The Executive Secretary of the NHIS, Mr Ras Boateng was said to have disclosed this in a speech read on his behalf at the second annual general meeting of the New Juaben Municipal Mutual Health Insurance Scheme in Koforidua.
He was reported as saying that Ghana had achieved the fastest rate of implementation of health insurance in the world, and that within a short time of three years of actual implementation, close to 50 per cent of the country's population was accessing free health care. Is this free health care anyway?

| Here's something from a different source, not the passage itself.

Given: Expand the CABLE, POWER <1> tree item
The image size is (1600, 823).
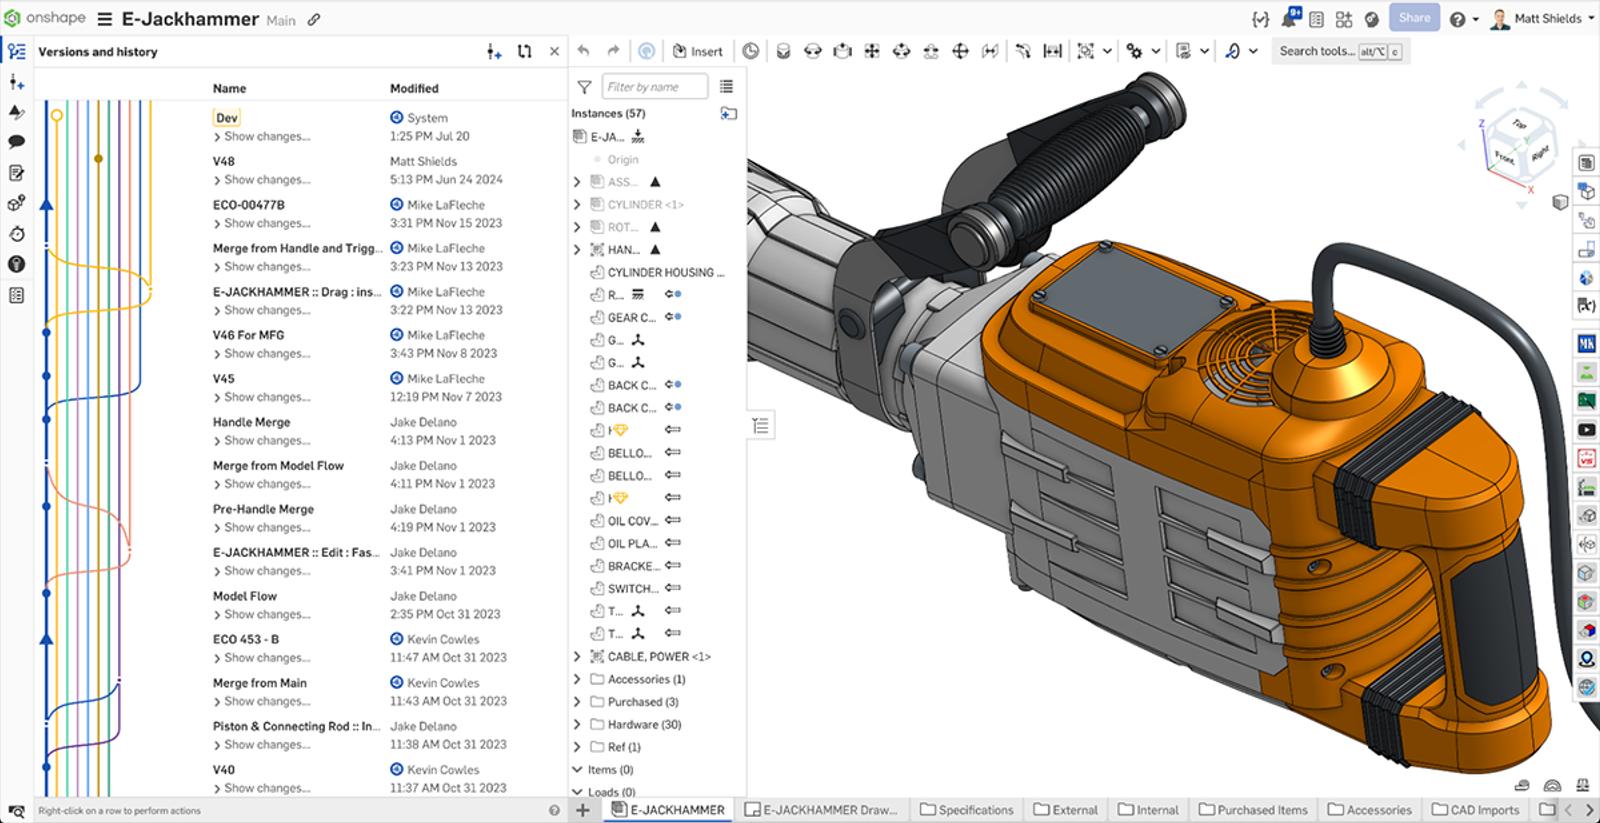Looking at the screenshot, I should coord(577,657).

Various concepts such as the conflict theory with its base on economics, perceptions as a concept of human behaviour and social group influences, have been found to influence health care utilisation and especially in our part of the world where health care delivery is pluralistic requires tactfulness to ensure maximum utilisation. There should be continued public sensitisation to rake in more people to embrace the scheme . This is in spite of the flagrant refusal by some people not to patronise it on the fickle excuse that it is of no benefit to them. Those who think this way say that when they go to health centres they are not given the best of drugs. This kind of thinking has a somewhat sociological base in that patients who receive drugs of certain kinds such as tablets, injections and the colour of the drug play on the minds of the people so that when they receive the expected drug they think a certain way. Since health care users fees have become in vogue in contemporay health care administration efforts must be done to streamline them to improve on the health status of the people.